Longtemps, longtemps après, il traversa la route pour regagner l’hôpital et raconter à Jean ce qui s’était passé, mais il découvrit que le Krenk était mort pendant son absence. Dietrich s’agenouilla près du cadavre et souleva les longs bras rugueux pour les replier sur le torse tavelé, dans une attitude qui était celle de la prière. Il ne pouvait pas lui fermer les yeux, naturellement, et ils semblaient toujours lumineux, bien que ce ne fut qu’un effet des rayons du couchant par-delà les soles d’hiver, rappelant celui des gouttes de pluie de Théodoric de Fribourg, et l’ombre d’un arc-en-ciel se posa sur les joues de Jean.
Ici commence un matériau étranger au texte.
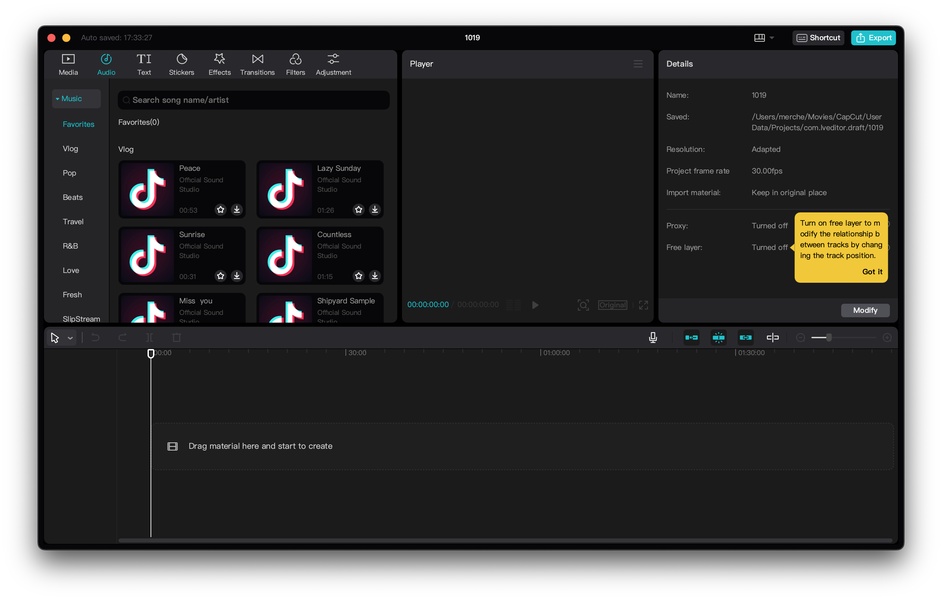This screenshot has width=942, height=600.
Task: Expand the select tool mode dropdown
Action: click(70, 338)
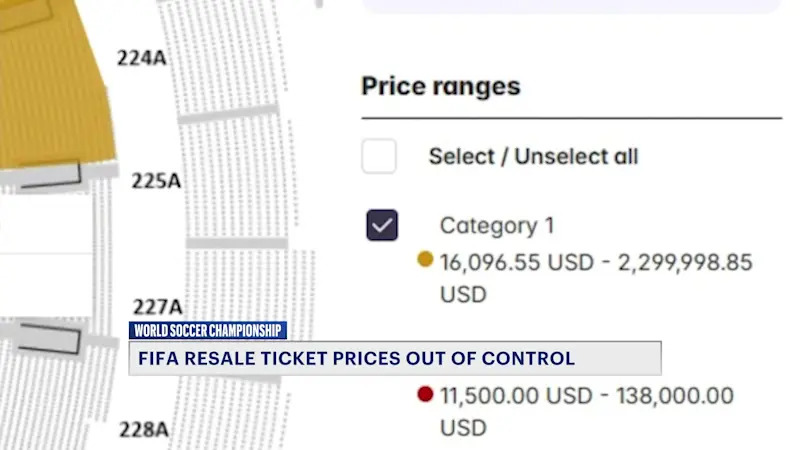Click the "World Soccer Championship" banner tag
Viewport: 800px width, 450px height.
coord(208,330)
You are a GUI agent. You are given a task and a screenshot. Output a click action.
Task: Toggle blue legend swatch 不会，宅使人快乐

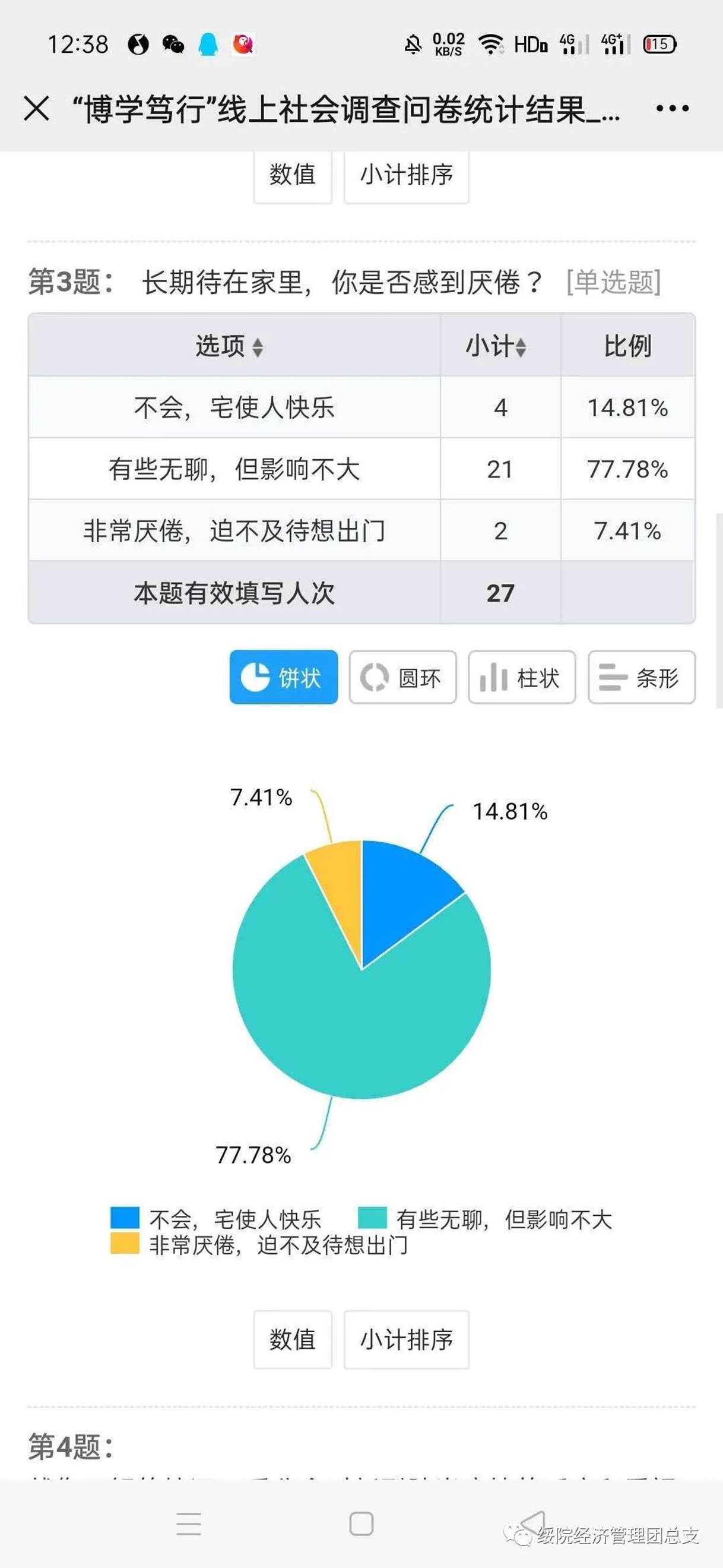[x=125, y=1218]
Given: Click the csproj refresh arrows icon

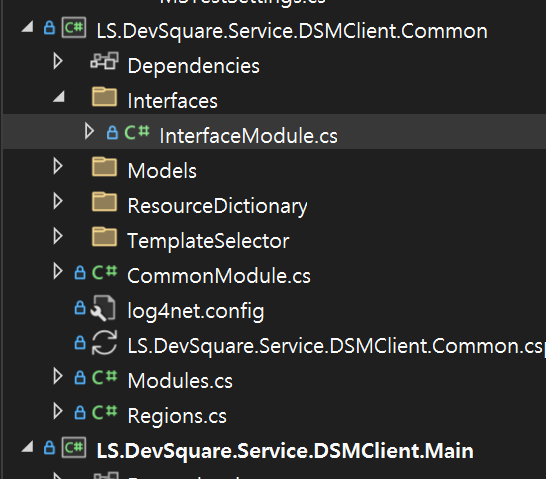Looking at the screenshot, I should (104, 343).
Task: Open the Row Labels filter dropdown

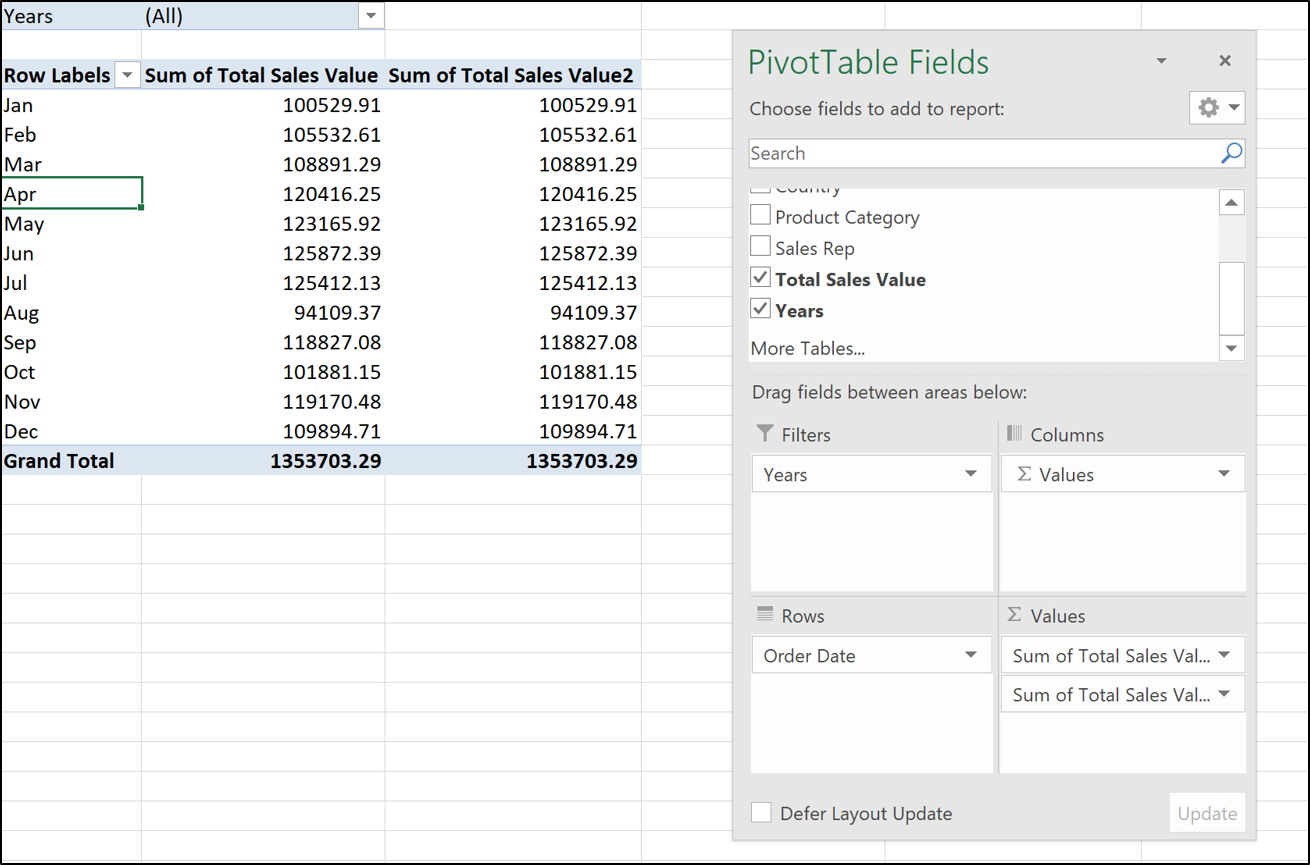Action: click(127, 75)
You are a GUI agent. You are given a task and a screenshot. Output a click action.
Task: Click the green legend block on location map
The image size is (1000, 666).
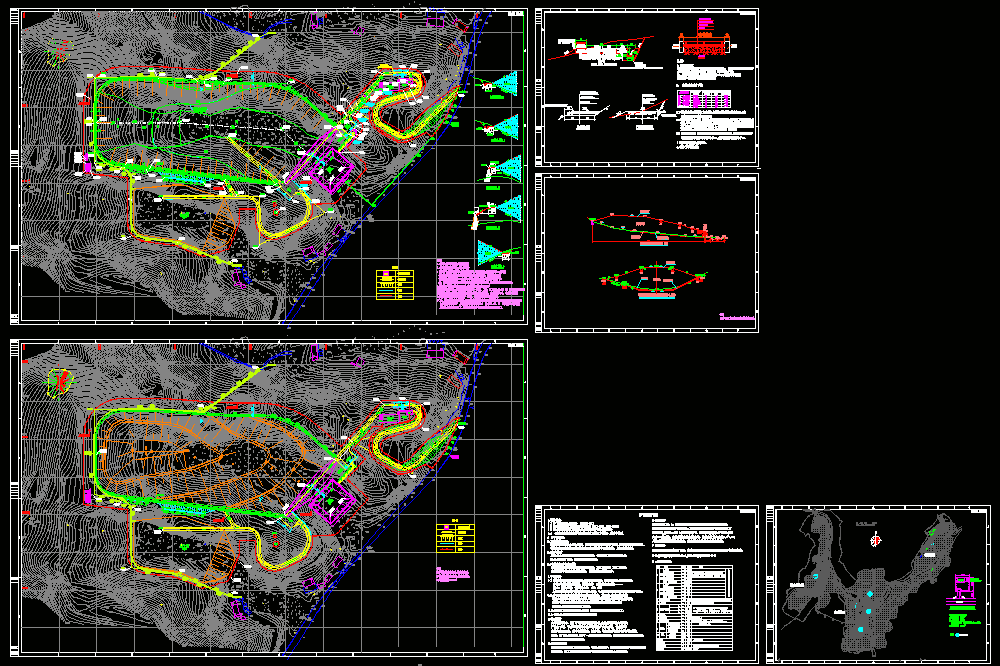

Le subconscient est une chose merveilleuse. Il ne dort jamais, quoi que fasse le reste de l’esprit. Et il ne cesse jamais de penser. Quoi que fasse le reste de l’esprit.
Tom se réveilla en proie à des sueurs froides. Non, c’est impossible ! C’était absurde, ridicule. Sauf que tout se tenait. Mais en était-il bien sûr ? Était-ce la solution de son dilemme, ou bien une chimère que seul le rêve rendait plausible ?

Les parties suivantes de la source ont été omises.